╭──

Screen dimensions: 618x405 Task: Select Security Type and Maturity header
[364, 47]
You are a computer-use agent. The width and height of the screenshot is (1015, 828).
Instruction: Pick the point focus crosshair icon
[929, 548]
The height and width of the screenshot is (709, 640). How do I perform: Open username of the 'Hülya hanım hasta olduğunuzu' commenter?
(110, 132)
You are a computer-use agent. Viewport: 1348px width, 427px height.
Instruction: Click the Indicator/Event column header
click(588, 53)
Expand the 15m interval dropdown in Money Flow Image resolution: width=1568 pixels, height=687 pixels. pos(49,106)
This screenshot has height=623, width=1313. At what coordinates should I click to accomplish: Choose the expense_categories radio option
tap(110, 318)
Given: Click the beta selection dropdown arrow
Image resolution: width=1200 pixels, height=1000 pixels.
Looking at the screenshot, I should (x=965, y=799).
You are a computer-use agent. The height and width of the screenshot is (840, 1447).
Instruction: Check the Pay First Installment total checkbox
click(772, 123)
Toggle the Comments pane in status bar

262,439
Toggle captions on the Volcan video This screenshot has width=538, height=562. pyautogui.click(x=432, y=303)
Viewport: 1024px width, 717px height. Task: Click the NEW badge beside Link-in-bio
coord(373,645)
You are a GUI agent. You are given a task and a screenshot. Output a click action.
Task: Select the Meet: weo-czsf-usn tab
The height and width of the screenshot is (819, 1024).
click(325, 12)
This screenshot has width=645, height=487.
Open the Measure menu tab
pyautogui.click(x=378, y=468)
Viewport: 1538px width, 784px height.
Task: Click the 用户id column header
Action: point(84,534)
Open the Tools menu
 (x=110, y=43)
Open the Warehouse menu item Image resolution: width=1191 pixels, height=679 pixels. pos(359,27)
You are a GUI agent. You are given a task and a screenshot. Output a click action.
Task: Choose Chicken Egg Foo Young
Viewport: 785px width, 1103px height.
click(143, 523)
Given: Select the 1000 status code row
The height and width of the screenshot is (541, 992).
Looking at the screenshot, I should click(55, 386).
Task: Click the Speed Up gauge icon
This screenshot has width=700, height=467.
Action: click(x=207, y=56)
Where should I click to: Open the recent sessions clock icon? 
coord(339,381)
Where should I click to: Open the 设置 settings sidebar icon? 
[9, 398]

╰──

--- INSTRUCTIONS FOR THE TASK ---
Could you count the lines of the listing above that hold the word "agent" and give only the total?

--- TASK ANSWER ---
5